Cruise lines are turning more to advanced revenue management systems driven by piles of data and predictive analytics.
“We have worked with cruise lines to enhance their revenue management and pricing techniques that they have had in place since the early to mid-1990s,” said Matt Busch, partner at Revenue Analytics.
According to Busch, cruise lines have typically taken more traditional approaches, looking at available inventory and opening and closing cabin categories as necessary.
“They didn’t have the tools to tell them ‘This price makes sense in your market, and this is how we expect customers to react,’” he said.
Using predictive analytics can help avoid last minute price drops through better data modeling. Enter Atlanta-based Revenue Analytics.
“The industry is coming off a long journey of recovery,” continued Busch. “There was a cycle of desperation with last minute price dropping, really destructive competition, and sales.
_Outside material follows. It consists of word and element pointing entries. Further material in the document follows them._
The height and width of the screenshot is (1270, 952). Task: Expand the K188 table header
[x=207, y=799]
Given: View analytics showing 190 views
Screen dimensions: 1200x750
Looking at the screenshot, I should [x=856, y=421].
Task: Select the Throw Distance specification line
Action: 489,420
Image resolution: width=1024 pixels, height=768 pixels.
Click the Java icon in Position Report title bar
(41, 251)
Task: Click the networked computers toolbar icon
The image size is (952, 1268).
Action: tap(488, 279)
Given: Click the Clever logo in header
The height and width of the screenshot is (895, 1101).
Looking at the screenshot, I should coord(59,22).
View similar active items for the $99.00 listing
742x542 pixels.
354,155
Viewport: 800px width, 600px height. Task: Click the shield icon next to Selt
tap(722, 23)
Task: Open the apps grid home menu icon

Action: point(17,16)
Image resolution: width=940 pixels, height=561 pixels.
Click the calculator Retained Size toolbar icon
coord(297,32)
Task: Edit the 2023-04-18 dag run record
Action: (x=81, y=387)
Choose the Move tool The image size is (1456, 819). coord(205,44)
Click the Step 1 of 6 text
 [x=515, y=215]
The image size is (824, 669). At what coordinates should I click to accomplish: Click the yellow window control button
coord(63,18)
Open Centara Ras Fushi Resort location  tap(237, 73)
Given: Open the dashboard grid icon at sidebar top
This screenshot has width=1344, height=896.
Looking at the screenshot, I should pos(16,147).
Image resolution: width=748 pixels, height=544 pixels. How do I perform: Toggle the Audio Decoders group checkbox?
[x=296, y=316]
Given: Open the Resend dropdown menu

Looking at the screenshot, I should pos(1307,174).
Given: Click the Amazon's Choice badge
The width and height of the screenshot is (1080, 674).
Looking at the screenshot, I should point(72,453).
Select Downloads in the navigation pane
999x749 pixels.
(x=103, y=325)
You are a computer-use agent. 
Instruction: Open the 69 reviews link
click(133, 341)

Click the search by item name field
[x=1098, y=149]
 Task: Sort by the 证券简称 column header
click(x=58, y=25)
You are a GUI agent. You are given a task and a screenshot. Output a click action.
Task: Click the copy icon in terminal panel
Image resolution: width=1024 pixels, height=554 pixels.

“Cruise lines have, generally speaking, embraced the idea of revenue management from an inventory perspective and started to understand booking behaviors and segmentation. The industry has learned a lot, and there is a lot of embedded data in terms of what to do and what not to do.”
For example, Busch explained, demand may spike for shorter Caribbean sailings between four and six weeks out, and traditionally, lines had a poor understanding of demand at certain points based on price.
One big question facing operators is how to drive demand.
“There are trade off decisions beyond price,” added Busch. Those could include disguising outright discounts with onboard credits, or ticket price reductions for the second guest.
“That is something to expect going forward: maintaining integrity and avoiding destructive price competition,” he noted. “I don’t think anyone wants to be the JCPenney of the cruise industry.
“One important thing is to understand how demand responds to your price position,” Busch said.